America votes: Republicans win the election issues

Click to follow
Washington - Results of Tuesday's state and local elections were hailed by the Republican Party yesterday as a significant victory and a happy precursor of next year's mid-term Congressional elections. A closer look at the results suggests, however, that party political considerations were not at the forefront of voters' intentions, as Mary Dejevsky explains.

On the face of it, Tuesday was an excellent night for the Republican Party. They won both the state governor posts that were being contested, in Virginia and New Jersey, and in Virginia took all three top state posts for the first time: governor, lieutenant governor and attorney general.

Rudolph Giuliani was re-elected mayor of New York City, with a double- figure majority - much increased from his 2.9 per cent victory four years ago, and Republican mayors elsewhere retained their posts.

The Republicans also kept easily the one Congressional seat on offer - the New York seat vacated by Susan Molinari who defected from the House of Representatives to become a television talk-show host and ``spend more time with her family''. The chairman of the Republican National Committee, Jim Nicholson, who was in Virginia to support the victorious candidate for governor, Jim Gilmore, said that the Virginia campaign could provide a model for next year's Congressional election campaign.

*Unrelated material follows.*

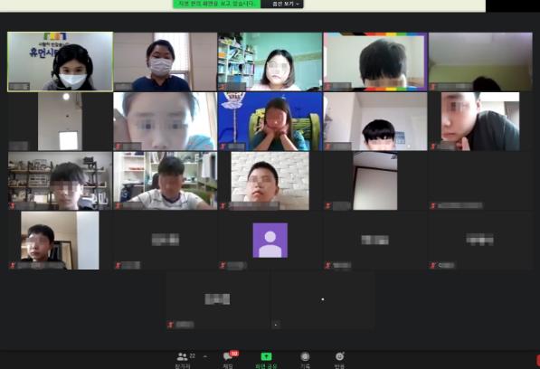Viewport: 540px width, 369px height.
Task: Open the Chat with 10 unread messages
Action: point(228,356)
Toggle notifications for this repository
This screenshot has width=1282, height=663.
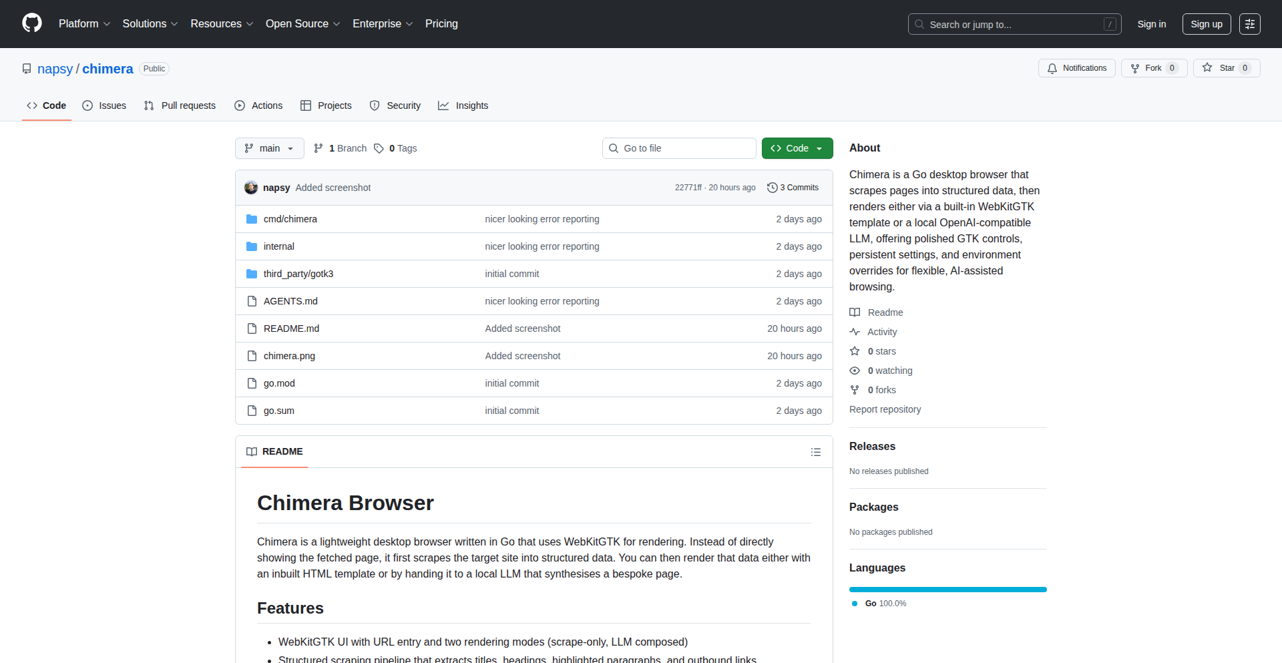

The night was hardly the disaster for the Democrats that these results suggest, however. They lost in New York to an incumbant mayor who had been attracted support across the party divide for restoring safety to a city that was regarded before his election as dangerous and in irreversible decline. The extent to which Mr Giuliani was seen as first as saviour of New York and only second as a Republican was illustrated by the fact that he had a support group of ``Democrats for Giuliani'' and - according to exit polls - received 70 per cent of the traditionally Democrat New York Jewish vote, against his Jewish Democrat challenger. Yesterday, Mr Giuliani intimated that he would not rule out using his success as a springboard for higher office.

Both the biggest ``victory'' and the biggest disappointment for the Democrats was the race for governor in New Jersey, where the present governor, Christine Todd Whitman, only just fought off the challenge from Jim McGreevey, a local Democrat. Ms Whitman, a prominent Republican sometimes fancied as a presidential candidate in 2000, retained her post by only 1 per cent.

The forces at work in this election, however, were remarkably similar to those at work in Virginia. Mr McGreevey trumped Ms Whitman on the very policy, a traditionally Republican one, that had brought her a surprise victory four years before - cutting taxes. And he almost succeeded.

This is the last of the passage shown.